Branding and AI – A New World of Hyper Personalization

Does sending more personalized data-driven marketing offers really work?


The marketing and branding world has experienced significant changes. AI greatly influences branding strategies by enabling hyper-personalization, data-driven insights, and automated content creation. It helps marketers better identify consumer profiles and preferences, allowing for targeted and personalized messages to millions, based on the idea that enhancing brand experiences leads to stronger customer relationships and increased loyalty. However, does it genuinely foster more tailored and effective relationships, or is it simply increasing the level of inexpensive personalized mass marketing to more consumers who don’t need what you’re offering?

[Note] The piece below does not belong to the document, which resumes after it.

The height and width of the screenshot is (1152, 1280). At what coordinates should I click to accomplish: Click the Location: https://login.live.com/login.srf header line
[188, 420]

The sheer volume of emails and text messages that reveal your interests and preferences, assuming you’re ready to buy without your knowledge of your actual interests, does not build relevant marketing relationships. The missing component is truly knowing your customer and working with their behavior to enhance the value they are seeking.

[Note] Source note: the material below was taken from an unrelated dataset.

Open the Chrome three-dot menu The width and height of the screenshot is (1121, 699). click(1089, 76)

Enhanced Personalization and Targeting Done the Right Way

When a retail or even B2B brand has you as a customer, they want to know all about you to ensure your experience represents what you like and what your purchasing patterns are. For example, Netflix uses AI to recommend movies and TV shows based on user viewing history, thereby strengthening its connection with you, its audience, by analyzing large volumes of consumer data using AI algorithms to identify personal preferences and behaviors. But this is all based on an assumed history of watching. What if there are multiple users with no separate profiles?

Where Understanding Behavior to Leverage Marketing Becomes Positive for Customers

Marketing rooted in understanding consumer behavior can deliver genuine value to customers as they interact with companies— this not only drives business goals for the brand but, when done right, it enhances user experience, solving real problems, and reducing friction in the buying journey.

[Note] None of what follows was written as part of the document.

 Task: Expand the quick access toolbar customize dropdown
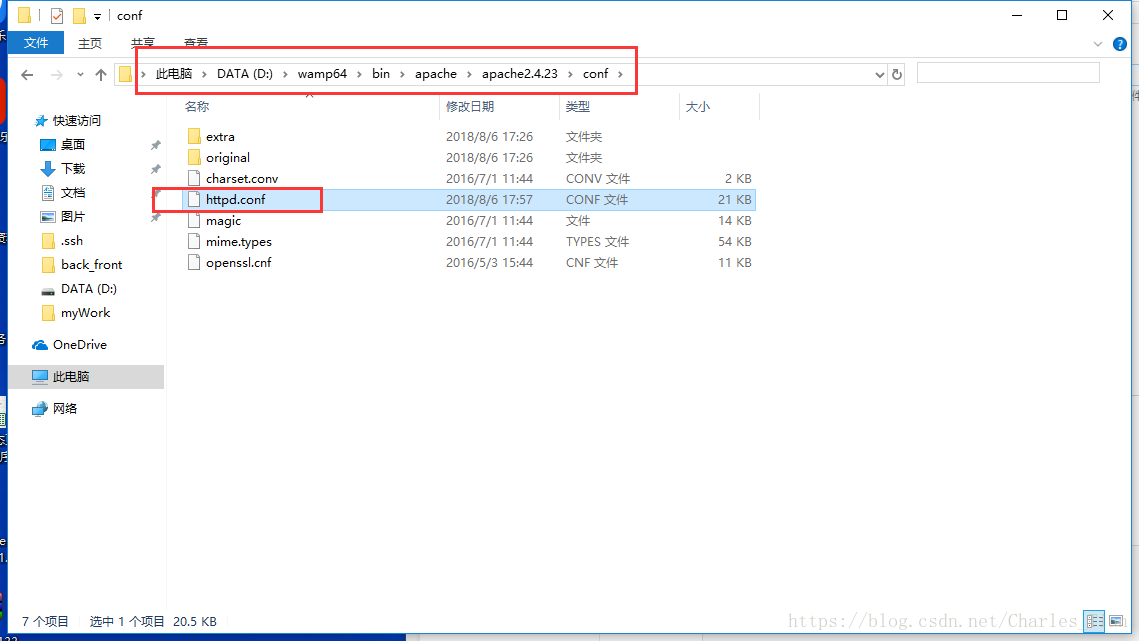pyautogui.click(x=95, y=15)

Radiant focuses on developing behavioral adaptive marketing strategies that enable brands to understand their customers’ needs by analyzing patterns of their behavior and purchasing habits. It’s about seeing who they are and continually adapting to their needs. This is what consumers want, because they ultimately are in control.

Real-world examples of Behavioral Adapted Marketing:

Trader Joe’s collects feedback through direct interactions and observations in the store, focusing on creating a positive and personalized customer experience and building strong relationships with customers. Although this does not use AI-based technologies, the strategy is the same: discover what customers want, adapt, and present new choices that meet their desires.

Whirlpool developed specialized cycles (e.g., “Load & Go” machines) directly addressing unique customer needs when doing laundry, resulting in a differentiated product and improved customer satisfaction.

Bentley Motors collected data on customers’ experiences and created highly tailored marketing communications and product customization, resulting in improved customer retention and more efficient data-driven decision-making.

What this highlights is the importance of understanding customer and consumer behavior through their actions—specifically, what they want or what is lacking. Artificial intelligence can play a crucial role in analyzing these preferences and pinpointing product marketing opportunities. This approach will enable you to create new, personalized offerings. This will be the future of successful AI marketing.